Выбранные места из переписки с аспирантом

Вся эта история началась с того, что в 1980 году я написал статью о специфике современной культурной ситуации. Она прошла Ученый Совет ВНИИ искусствознания, где я тогда работал, и была рекомендована в печать. Однако замдиректора института NN, жуткий перестраховщик, категорически отказывался включать ее в сборник. Господи, как он меня мурыжил! Целый год, а, может, и больше он делал массу замечаний, я старался их учесть, но к каждой нашей встрече он находил все новые и новые поводы для критики. Особенно его возмущала мысль, что «результат художественной деятельности в массовом эстетическом сознании признается как факт искусства, если существует социально одобренная и разделяемая большинством концепция, объясняющая его как факт искусства». Я помню, как он выговаривал мне в своем кабинете: «Вы что, не понимаете, какую огромную мину подводите под марксистско-ленинскую эстетику?!» и т.д. Не буду описывать все перипетии наших отношений. Но в конце концов я его переиграл. Однажды прихожу к нему (уж не помню, в десятый или пятнадцатый раз). Как всегда, все у меня кипит, и я готов спорить до бесконечности. Но, на мое счастье, он был долго занят, и я, сидя в приемной, остыл и подумал, что моя стратегия отношений с этим человеком неверна, что ее надо менять. Наконец, он вызвал меня, и я видел (ВИДЕЛ!), как он потирает руки, заранее зная, что и на сей раз пересилит меня. Однако, когда он выдал очередной порцию замечаний, я сказал: «Забудем про замечания, уважаемый NN. Я должен сказать, что вы – единственный, кто действительно понял эту статью. Я глубоко благодарен вам за все ваши советы. Конечно же, они пошли статье только на пользу» и т.д. и т.п. Через полчаса такого рода комплиментов он подписал статью, и сборник пошел в издательство. Правда, через день-два он опомнился и попросил редакцию статью вернуть. Но зам. главного редактора, который был в курсе всей этой истории, отказал под предлогом, что для этого: а) требуется решение Ученого Совета и б) тогда издательство отказывается от публикации сборника.
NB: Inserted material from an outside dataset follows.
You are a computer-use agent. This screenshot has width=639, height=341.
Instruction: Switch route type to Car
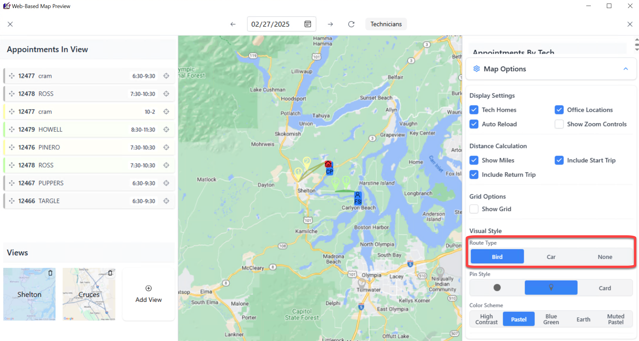click(x=551, y=257)
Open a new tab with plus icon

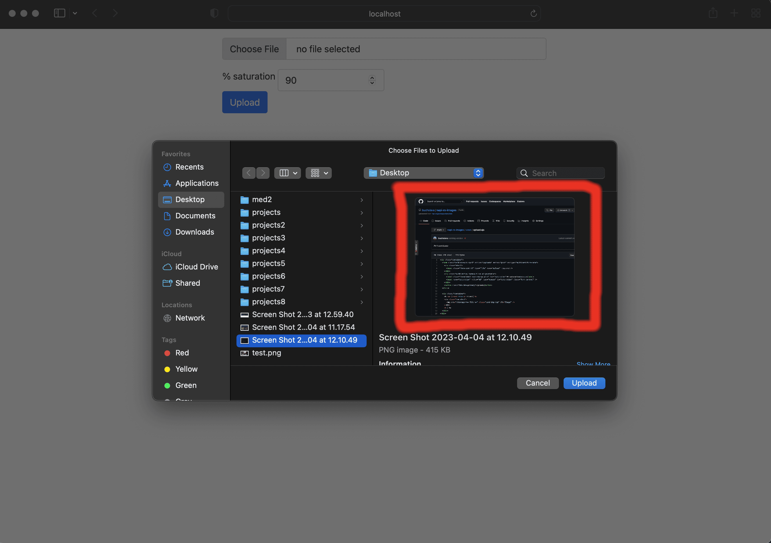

Я сейчас проверил выходные данные: «Сдано в печать 12.08.83. Подписано в печать 05.12.83». Итак, статья вышла в начале 1984 г. И целых восемь лет не было ни одной ссылки на нее. Я, признаюсь, думал – неужто идиотизм написал? Переживал, честно. Мне-то казалось, что проблема – ой, ой, ой!. Про гибель «Титаника» знают все, а про смену культурной парадигмы – никто!

Даже думалось иногда: может быть, я выдал в ней желаемое за действительное? Такое ведь бывает… Хотя три масштабных, дорогих мне человека, умницы – я имею в виду ребе Леню Невлера, Ингу Розовскую и Даню Дондурея –оценили ее высоко.

Единственное, что успокаивало – рассказ Д. Дондурея, как он вошел в кабинет к директору НИИ культуры В.Б. Чурбанову, который читал эту статью. «Вы знаете, Г.Г., – рассказывал он. – В.Б. имеет обыкновение подчеркивать идеи цветными карандашами. Так вот, практически вся ваша статья была подчеркнута им». А через восемь лет молчания начался обвал ссылок, они посыпались как из рога изобилия: то ли коллеги созрели до понимания, то ли решили, что можно, то ли изменения стали более явственны – не знаю. А в 1991 г., когда мы делали закон о культуре, В.Б. Чурбанов сказал мне вроде бы в шутку, но в сердцах: «Это все ты виноват, что у нас с культурой такое происходит!»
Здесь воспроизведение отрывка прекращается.